Je l'écoutais désormais avec désinvolture. Elle s'en ira plus vite de cette façon. Le plus gêné, n'est-ce-pas ?
"Nous avons récupéré votre dictaphone, me lance-t-elle.
- Oh, j'étais pourtant sûr de l'avoir égaré dans le bus ! Dans tout mon empressement j'ai dû-
- Nous l'avons réquisitionné à votre arrivée ici, me coupe-t-elle en poursuivant.
Il m'a tout l'air d'un journal de bord numérique. Votre langage codé ne nous a pas retardé bien longtemps. En suivant vos instructions, nous avons fait une sacrée découverte Monsieur Largile. Quelle rigueur !"
Oui je le suis. J'aime la précision. Ce qui m'intrigue par contre, c'est comment ils ont pu me le subtiliser. Ils ne m'inspirent pas confiance. Cette femme a d'ailleurs changé d'attitude. Elle est sarcastique, agressive, me fixe sans sourciller avec cet air froid et revanchard. Je peux me montrer tout aussi coriace mama. Qu'elle ne croit pas que je vais me laisser écraser comme un minable moustique gavé de sang. J'en ai fait trop pour ça.
Elle plaque violemment un carnet sur la table. Elle l'a ouvert à la page Général Bricolage et me somme de lire les inscriptions à haute voix. Enduit, lime, spatule, papier de verre, truelle. Je sais pertinemment ce qu'il y a dans cette liste. Je ne dis plus un mot, je soutiens son regard fermement. Un instant elle a été déstabilisée, s'est vite reprise, puis a baissé les yeux. Elle expose ensuite mes échanges épistolaires avec Djad. Ils me scrutent tous, je le sens.
"Rappelez-moi donc ce que diable vous êtes venus chercher ici ? lui signifie-je.
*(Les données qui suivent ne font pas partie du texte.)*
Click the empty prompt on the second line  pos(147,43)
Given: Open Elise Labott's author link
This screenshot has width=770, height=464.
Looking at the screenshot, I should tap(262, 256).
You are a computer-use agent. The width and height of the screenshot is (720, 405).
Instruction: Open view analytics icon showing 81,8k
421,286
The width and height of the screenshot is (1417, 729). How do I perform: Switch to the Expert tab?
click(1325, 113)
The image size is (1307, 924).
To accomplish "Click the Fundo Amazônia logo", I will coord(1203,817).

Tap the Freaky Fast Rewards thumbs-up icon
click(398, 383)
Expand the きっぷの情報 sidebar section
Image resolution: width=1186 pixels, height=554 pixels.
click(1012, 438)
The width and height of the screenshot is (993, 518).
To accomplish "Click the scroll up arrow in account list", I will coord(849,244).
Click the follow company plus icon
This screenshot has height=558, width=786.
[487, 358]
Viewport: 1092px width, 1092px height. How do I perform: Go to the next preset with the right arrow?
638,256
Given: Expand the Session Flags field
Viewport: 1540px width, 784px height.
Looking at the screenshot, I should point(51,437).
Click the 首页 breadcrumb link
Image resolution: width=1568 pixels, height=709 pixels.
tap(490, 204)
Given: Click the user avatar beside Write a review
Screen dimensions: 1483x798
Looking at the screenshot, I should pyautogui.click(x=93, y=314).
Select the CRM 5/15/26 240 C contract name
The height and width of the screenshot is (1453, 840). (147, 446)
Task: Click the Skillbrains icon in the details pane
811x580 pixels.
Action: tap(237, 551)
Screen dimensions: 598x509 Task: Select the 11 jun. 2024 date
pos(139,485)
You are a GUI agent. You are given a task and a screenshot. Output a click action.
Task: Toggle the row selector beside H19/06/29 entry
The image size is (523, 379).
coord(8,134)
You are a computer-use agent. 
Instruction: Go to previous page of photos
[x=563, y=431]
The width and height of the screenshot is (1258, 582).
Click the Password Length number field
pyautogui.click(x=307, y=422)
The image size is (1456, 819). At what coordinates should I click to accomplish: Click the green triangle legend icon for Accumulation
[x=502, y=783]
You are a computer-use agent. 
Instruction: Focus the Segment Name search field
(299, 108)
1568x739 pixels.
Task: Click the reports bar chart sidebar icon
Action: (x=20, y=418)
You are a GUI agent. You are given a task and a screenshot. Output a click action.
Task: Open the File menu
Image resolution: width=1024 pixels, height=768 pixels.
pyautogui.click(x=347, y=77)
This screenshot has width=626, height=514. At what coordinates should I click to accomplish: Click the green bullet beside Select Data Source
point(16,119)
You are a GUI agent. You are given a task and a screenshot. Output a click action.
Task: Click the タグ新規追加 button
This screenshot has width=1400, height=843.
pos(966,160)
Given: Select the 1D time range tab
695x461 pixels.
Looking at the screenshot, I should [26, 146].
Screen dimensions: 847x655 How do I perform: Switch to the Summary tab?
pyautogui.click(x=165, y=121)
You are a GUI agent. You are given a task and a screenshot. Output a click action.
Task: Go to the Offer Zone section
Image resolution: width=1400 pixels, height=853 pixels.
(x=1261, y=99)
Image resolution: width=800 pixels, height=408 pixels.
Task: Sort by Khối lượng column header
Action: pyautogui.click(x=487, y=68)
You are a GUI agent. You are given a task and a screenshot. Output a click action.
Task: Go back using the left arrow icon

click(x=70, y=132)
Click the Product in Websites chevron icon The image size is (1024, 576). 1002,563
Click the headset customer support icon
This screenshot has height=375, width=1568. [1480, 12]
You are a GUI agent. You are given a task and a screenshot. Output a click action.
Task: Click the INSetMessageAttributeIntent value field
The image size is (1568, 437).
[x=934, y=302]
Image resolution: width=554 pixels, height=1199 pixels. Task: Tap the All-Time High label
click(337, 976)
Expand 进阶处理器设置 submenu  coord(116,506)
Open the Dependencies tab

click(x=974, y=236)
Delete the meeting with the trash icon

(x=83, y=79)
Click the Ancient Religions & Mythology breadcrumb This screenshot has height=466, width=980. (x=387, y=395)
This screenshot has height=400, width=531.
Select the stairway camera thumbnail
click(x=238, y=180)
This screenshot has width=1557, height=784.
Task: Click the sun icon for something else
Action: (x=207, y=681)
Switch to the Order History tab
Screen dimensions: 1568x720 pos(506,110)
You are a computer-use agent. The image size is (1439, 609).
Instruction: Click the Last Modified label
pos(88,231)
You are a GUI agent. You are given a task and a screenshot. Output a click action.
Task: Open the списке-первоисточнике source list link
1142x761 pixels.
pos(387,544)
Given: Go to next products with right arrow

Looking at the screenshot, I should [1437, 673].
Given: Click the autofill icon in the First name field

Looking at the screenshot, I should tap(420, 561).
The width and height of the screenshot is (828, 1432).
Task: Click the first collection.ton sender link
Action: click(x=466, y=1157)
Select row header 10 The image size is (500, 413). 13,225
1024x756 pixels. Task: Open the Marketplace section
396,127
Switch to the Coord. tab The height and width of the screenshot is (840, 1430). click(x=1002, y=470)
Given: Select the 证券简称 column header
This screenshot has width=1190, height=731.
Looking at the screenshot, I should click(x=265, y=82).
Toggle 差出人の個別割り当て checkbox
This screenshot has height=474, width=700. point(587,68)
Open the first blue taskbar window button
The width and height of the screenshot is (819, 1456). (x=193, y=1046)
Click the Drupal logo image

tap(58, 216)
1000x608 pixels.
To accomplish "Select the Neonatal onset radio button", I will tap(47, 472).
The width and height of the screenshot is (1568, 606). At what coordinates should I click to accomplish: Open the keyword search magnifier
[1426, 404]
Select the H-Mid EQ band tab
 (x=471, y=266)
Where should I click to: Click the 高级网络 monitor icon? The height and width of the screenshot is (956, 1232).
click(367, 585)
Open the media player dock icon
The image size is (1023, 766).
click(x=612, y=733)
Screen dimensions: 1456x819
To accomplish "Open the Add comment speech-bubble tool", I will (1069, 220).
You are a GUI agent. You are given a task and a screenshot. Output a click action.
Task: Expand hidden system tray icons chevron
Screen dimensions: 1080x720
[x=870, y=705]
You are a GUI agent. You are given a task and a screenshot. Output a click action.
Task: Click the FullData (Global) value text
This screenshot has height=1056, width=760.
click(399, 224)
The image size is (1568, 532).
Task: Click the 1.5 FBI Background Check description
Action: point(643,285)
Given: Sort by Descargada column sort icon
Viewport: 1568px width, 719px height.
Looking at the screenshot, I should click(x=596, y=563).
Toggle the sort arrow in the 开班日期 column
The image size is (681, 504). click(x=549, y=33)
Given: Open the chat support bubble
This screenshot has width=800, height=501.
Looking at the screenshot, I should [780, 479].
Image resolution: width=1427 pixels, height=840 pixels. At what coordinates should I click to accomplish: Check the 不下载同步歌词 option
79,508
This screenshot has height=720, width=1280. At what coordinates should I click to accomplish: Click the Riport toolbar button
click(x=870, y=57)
- Je suis le lieutenant André Sidoine. Avec la docteure Same et monsieur Siban, nous cherchons à vérifier votre implication mentale dans l'assassinat de votre femme Maryse Largile et de votre fils de seize ans, Djad.
- Vous avez perdu la tête ? leur hurlai-je".
Et au fond, je savais. Que j'en avais trop fait. Qu'il n'y avait eu ni enlèvement, ni nouveau travail, ni livraison. Juste une mère et son fils qui avaient mérité d'être emmurés.